Sonra babanın ölü bulunması, amcanın işin başına geçmesi, Hamlet’in annesiyle evlenmesi: yani Aki’nin izlediği şema Şekspir’in oyununa sadık.
Aki özgün ve şirin bir uyarlama yapmış. Erksan ustanınkiyle birlikte izlediğim en iyi Hamlet yorumu hatta.
ARİEL, 1988
Fin sinemasının gözbebeği Aki 4 Nisan 1957 Orimatilla doğumlu. İlkin epey meslek değistirmiş (postacılık, bulaşıkçılık, film eleştirmenliği) sonra abisi Mika ile birlikte Ville Alfa adını verdiği bir film şirketi kurmuş ve günümüze kadar yönetmenligine senarist ve yapımcı kimliği de ekleyerek gelmiş. 34 film çekmiş, 44 filme yapımcılık yapmış, 39 filme senaryo yazmış.

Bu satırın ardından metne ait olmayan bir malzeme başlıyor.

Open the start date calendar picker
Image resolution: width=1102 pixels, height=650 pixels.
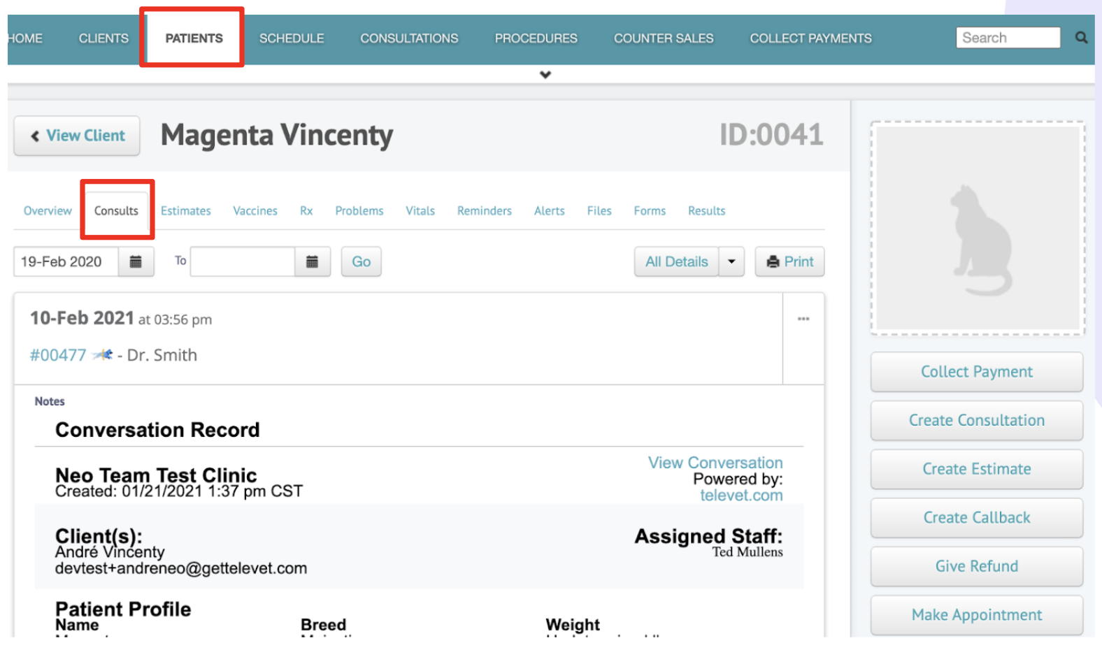[136, 261]
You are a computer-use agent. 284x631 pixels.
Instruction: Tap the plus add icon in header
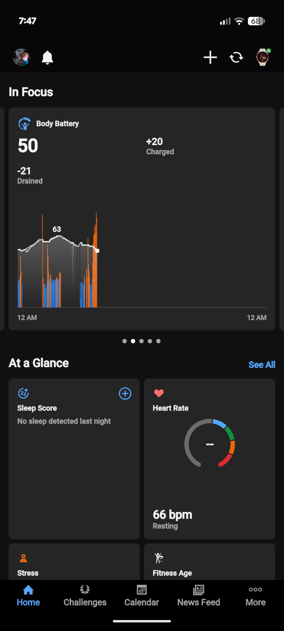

Ariel, Taisto isimli bir emekçinin hikayesi. Herifin çalıştığı maden kapanıyor ve Taisto işsiz kalıyor. Babası intihar etmeden önce güneye gitmesini öğütlüyor oğluna.
Taisto kente geliyor ama ilkin parası çalınıyor, iş bulmakta zorlanıyor ve sürünüyor. Neyse bir emekçi kadın ile tanışıyor, o kadını, kadın da onu seviyor; işler düzeliyor gibi.
Sonra Taisto kendisini soyanlardan birini kıstırıyor; tam hesap soracakken polisler yakalıyor onu. Hapse tıkılıyor. Taisto’nun hapiste tanıştığı bir haydut ile firar ettiğini izliyoruz sonra.
Firarın ardından bir banka soygunuyla birlikte işler kızışıyorsa da final mutlu: Ariel isimli gemiyle maaile Meksika’ya.
Aki çok tatlı bir film çekmiş; kara mizahla yoğrulmuş bir kara film örneği. Daha iyisi Malatya’da kayısı.


LENİNGRAD COWBOYS GO AMERİCA, 1989
Leningrad Kovboyları Amerika’ya Gidiyor mahallemizin sevgilisi Aki’nin uzak ara en kötü filmi; devasa bir hayal kırıklığı, bir zevzeklik anıtı.
Bu sefaletin sorumlusu kuşkusuz zaman ve bütçe yetersizliği olmuş olmalı. Bence Aki bir senaryoyla değil, tercihen sigara paketlerinin, hatta kibrit kutularının üstune çiziktirdiği notlarla yola çıkmış. Tüm sahneleri doğaçlama çekmiş: mekanların kafasında oluşturduğu düşüncelerin ışığıyla. Yani Aki düşünmüş: Ulan bir kurmaca Rus rock gurubu yaratayım, görüntüleri ilginç olsun, yani saçları tepelerinde dümdüź, hic bükülmeden 1 metre uzasın; müzikçilerin ayaklarında uçları 134 metre uzunluğunda sipsivri pabuçlar olsun; üyelerin hepsi kara gözlükler taksın; bunların bir de Vladimir diye üçkaatçı bir menecerleri (Estragon içe dönüktü, menecer olamazdı) olsun. Ve Vladimir bunları alsın Leningrad’dan Amerika’ya götürsun meşhur etsin, demiş yönetmen.
Ama Aki ancak 17 dakikalık bir orta metrajı dolduracak fıkaralıkta düşüncelerini 75 dakikaya yayınca sayısız tekrar olmuş, mizansenler cıvımış, benzer rock’n’roll’arla filmin akışi zedelenmiş, salla pati çekilen Tennessee ya da Louisiana ya da Meksika görüntüleri de işe yaramamış: gurubun finalde Meksika’da hit olması bile gereken etkiyi sağlamamış.
En zawallısı, Matti bile sahtekar Vladimir’de yeterince etkili olamamış! Aki bu seferlik affediyorum, bir daha çuvallarsan döverim!